• _STORED ROWS_
****************

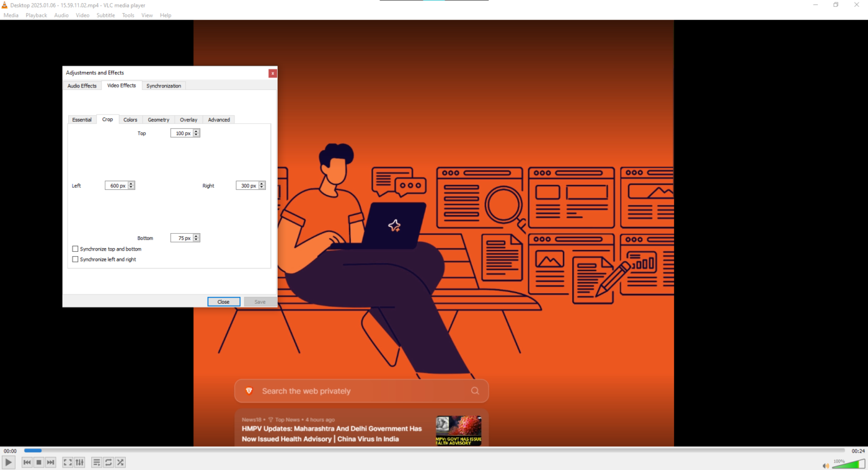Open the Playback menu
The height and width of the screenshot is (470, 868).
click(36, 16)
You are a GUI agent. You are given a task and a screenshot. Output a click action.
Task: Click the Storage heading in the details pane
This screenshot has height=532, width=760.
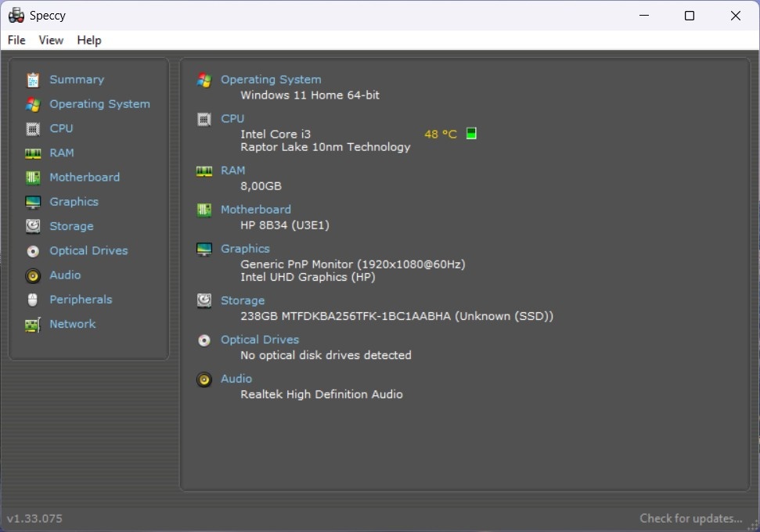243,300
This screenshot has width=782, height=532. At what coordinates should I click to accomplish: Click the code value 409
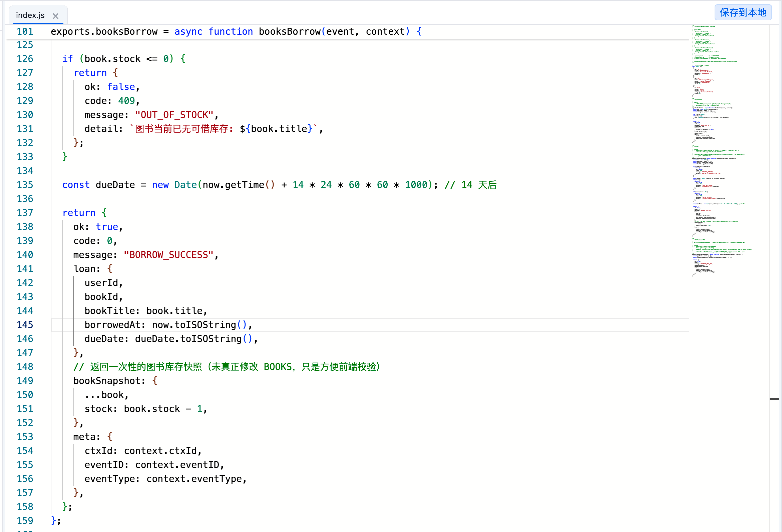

****************

• _WHAT THE TASK ASKS_
Copy every one of the records above word for word, omitting the pictures.

• _ANSWER TO THIS TASK_
Open the Playback menu
The height and width of the screenshot is (470, 868).
click(36, 16)
You are a GUI agent. You are given a task and a screenshot. Output a click action.
Task: Click the Storage heading in the details pane
This screenshot has height=532, width=760.
243,300
This screenshot has width=782, height=532. At what coordinates should I click to accomplish: Click the code value 409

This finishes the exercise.